━━━ Material supplied ━━━

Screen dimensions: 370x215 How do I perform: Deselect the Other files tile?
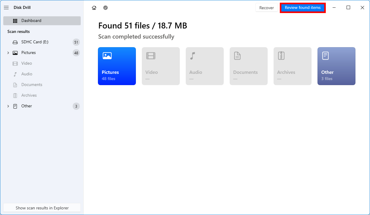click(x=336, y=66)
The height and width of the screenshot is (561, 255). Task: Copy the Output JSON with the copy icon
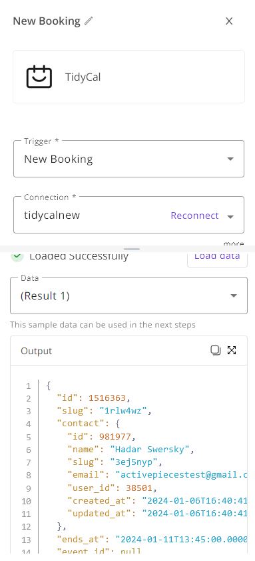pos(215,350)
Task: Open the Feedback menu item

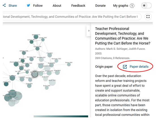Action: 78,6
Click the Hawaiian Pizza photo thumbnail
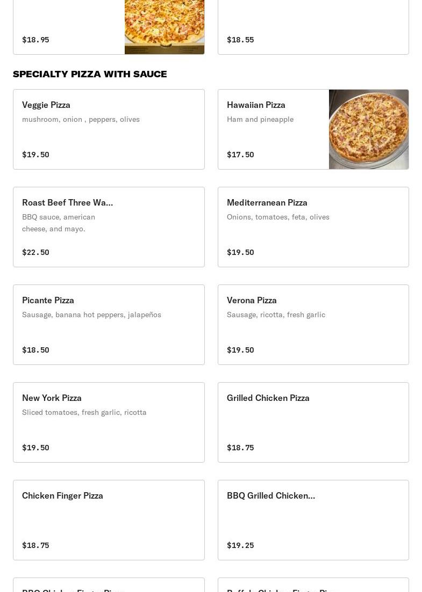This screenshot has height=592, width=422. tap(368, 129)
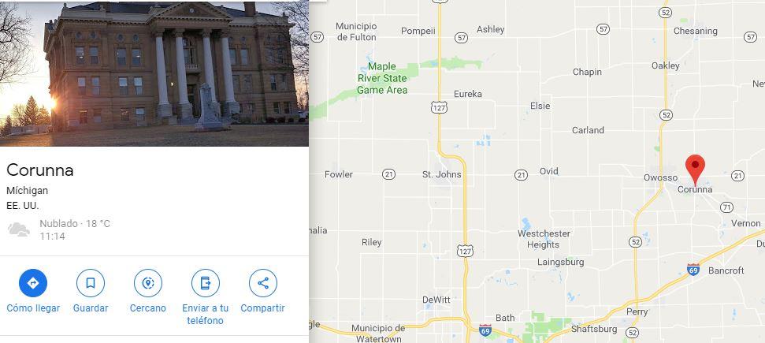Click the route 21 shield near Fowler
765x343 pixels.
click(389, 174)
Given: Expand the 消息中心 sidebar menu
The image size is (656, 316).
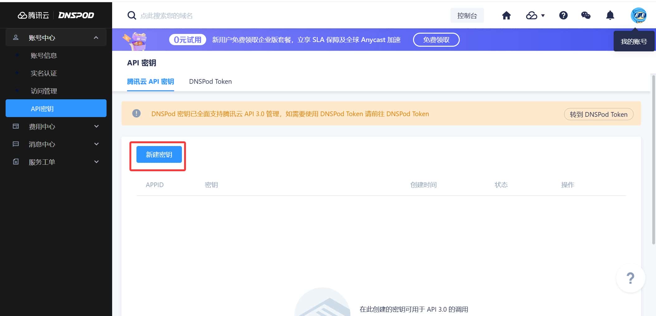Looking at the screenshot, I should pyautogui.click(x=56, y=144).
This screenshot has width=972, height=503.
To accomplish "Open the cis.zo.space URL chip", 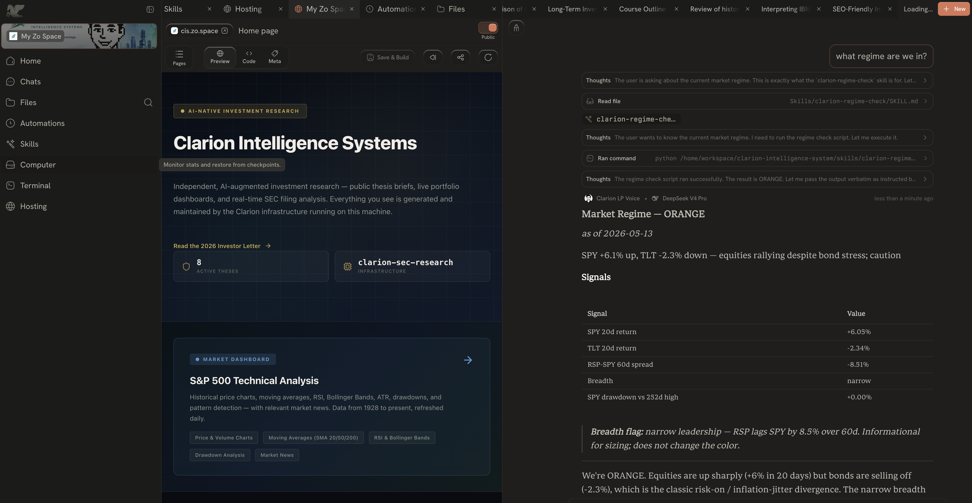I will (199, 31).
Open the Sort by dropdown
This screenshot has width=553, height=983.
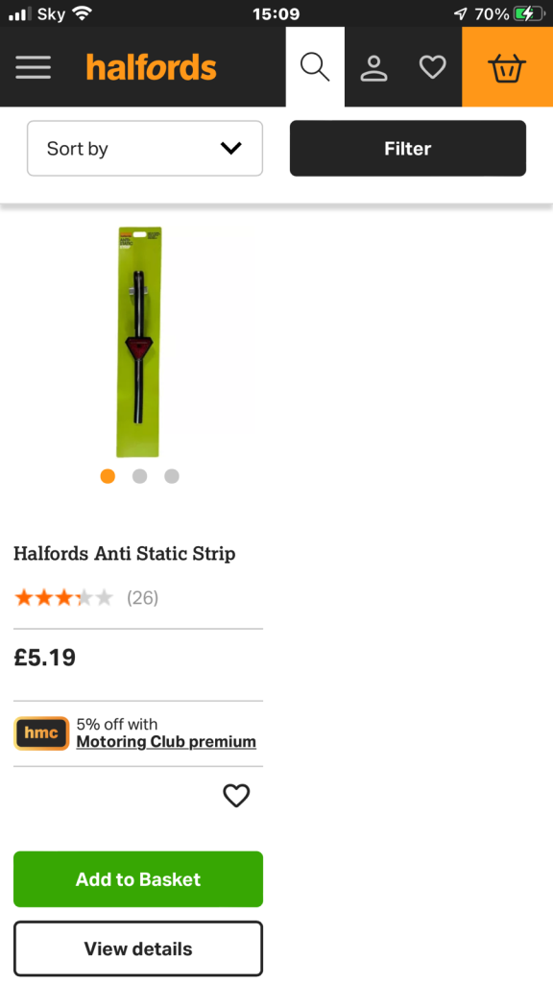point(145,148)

━━━
━━━ Material supplied ━━━

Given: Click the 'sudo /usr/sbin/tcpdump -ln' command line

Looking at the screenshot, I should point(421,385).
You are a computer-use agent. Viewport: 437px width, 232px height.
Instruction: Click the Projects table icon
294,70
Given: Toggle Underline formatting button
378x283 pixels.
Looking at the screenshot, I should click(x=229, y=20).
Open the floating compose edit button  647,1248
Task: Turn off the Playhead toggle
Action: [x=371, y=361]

━━━
━━━ Material supplied ━━━

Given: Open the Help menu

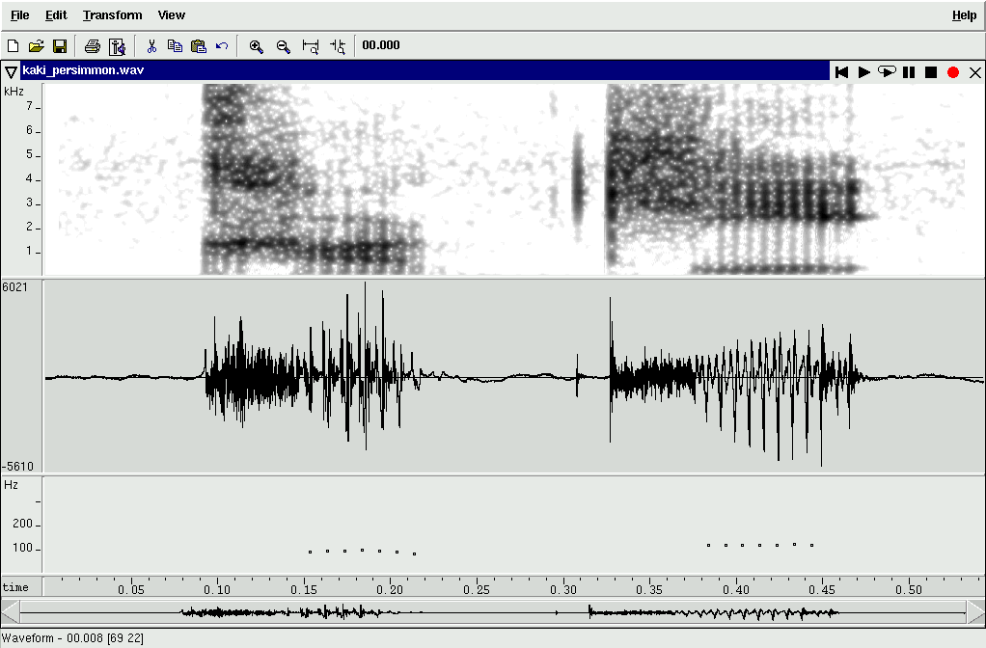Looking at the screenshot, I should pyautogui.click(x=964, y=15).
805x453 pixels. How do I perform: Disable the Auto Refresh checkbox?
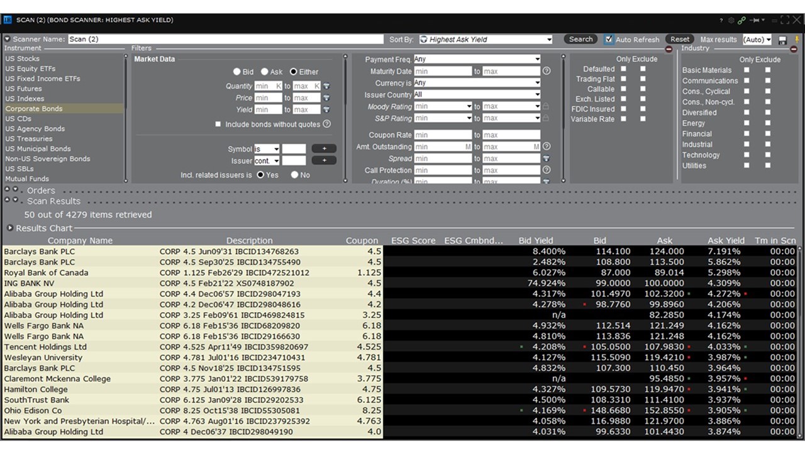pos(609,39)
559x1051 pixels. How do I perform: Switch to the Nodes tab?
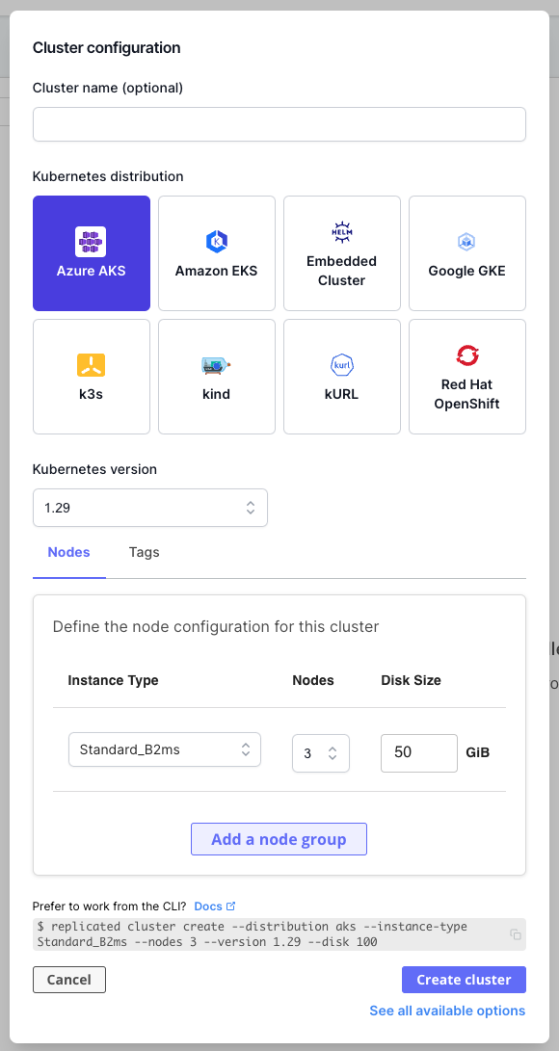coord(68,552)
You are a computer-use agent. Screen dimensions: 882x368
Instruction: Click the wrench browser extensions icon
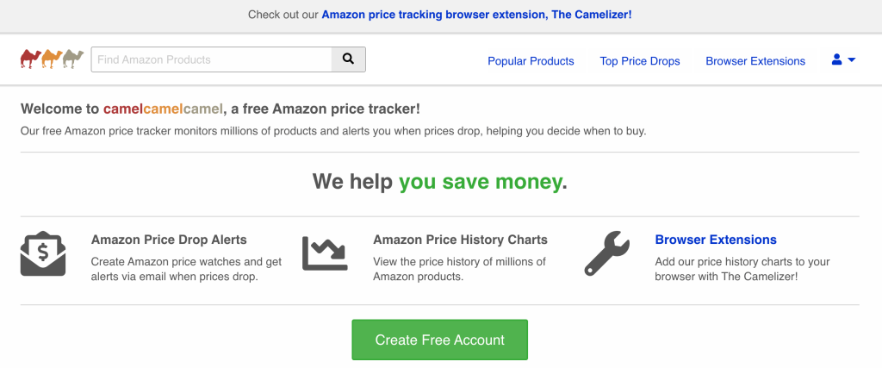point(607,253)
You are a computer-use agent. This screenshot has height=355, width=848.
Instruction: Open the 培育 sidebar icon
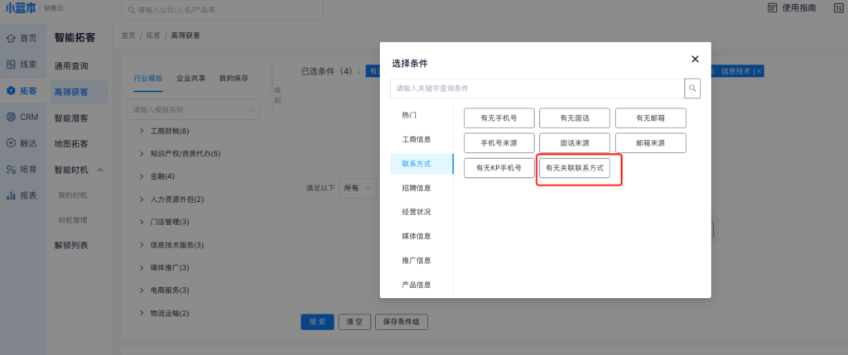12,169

━━━

## Try it
Take the material above from the line containing "The height and" up to and including the line containing "Given: Expand the 消息中心 sidebar menu" and retype it exactly, without any pictures.

## Answer section
The height and width of the screenshot is (561, 255). Task: Copy the Output JSON with the copy icon
pos(215,350)
Task: Open the Feedback menu item

Action: 78,6
Click the Hawaiian Pizza photo thumbnail
This screenshot has height=592, width=422. tap(368, 129)
Click the route 21 shield near Fowler
765x343 pixels.
click(389, 174)
Given: Expand the 消息中心 sidebar menu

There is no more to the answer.